他にはサイトマップは使用したいが、ユーザーページを使用しておらずユーザーのサイトマップが不要な場合もあるかと思います。その場合は以下のように対応することでユーザーページ以外のサイトマップが作成されるようになります。

add_filter('wp_sitemaps_add_provider', function ($provider, $name) {
    return 'users' === $name ? false : $provider;
}, 10, 2);

また、ユーザーページと同様に特定のユーザーはサイトマップに表示させたい場合もあるかと思います。その場合は「 ユーザーページが追加される 」の章で作成した  can_display_user  関数を利用し以下のようにすることで、表示させたいユーザーのみサイトマップに表示することが可能となります。

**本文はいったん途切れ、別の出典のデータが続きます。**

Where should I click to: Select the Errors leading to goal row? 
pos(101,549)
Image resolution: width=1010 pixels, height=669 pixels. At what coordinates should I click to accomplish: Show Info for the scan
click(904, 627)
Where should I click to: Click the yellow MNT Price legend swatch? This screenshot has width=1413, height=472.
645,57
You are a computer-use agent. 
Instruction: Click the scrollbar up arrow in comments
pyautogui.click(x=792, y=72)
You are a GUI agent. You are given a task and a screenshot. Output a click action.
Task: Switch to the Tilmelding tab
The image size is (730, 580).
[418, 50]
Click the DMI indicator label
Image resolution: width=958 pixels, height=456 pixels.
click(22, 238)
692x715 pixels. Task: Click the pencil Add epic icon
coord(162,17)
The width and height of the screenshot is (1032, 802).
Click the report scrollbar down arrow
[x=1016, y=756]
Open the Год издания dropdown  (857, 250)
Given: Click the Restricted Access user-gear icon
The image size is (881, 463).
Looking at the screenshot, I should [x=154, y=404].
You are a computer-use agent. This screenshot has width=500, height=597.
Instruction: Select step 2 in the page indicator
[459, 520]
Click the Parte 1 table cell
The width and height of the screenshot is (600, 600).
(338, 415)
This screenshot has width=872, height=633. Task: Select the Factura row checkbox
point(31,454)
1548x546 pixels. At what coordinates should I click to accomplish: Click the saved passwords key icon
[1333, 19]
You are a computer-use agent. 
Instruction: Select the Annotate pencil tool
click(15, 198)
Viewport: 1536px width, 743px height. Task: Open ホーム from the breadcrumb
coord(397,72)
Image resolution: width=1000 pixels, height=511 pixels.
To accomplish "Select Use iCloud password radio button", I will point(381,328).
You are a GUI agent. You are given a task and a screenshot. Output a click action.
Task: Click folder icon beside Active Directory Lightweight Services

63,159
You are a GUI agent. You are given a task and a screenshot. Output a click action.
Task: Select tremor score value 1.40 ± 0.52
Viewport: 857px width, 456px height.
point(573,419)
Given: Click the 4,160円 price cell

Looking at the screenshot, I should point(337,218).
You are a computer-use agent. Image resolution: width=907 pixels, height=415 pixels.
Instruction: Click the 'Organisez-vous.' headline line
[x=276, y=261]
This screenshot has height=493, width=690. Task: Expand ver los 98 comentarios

add_filter('wp_sitemaps_users_entry', function ($sitemap_entry, $user) {
    return can_display_user($user) ? $sitemap_entry : [];
}, 10, 2);

All in one security を使用した方法

こちらのプラグインでは機能がなく対応ができないため、functions.php で対応するかもしくは、サイトマップを生成するプラグインでは、 WordPress デフォルトのサイトマップを無効しつつ、サイトマップに表示する項目を細かく設定できるようなプラグインも存在するためそちらで対応する必要があります。

さいごに

いかがでしたでしょうか？

ユーザー名を非表示にするだけでこれだけの作業が必要となるのです。今後も WordPress はバージョンアップを重ねさらに進化をしていきます。ですので、ユーザー名を非表示にするための戦いはまだまだこれからも続いていくことでしょう。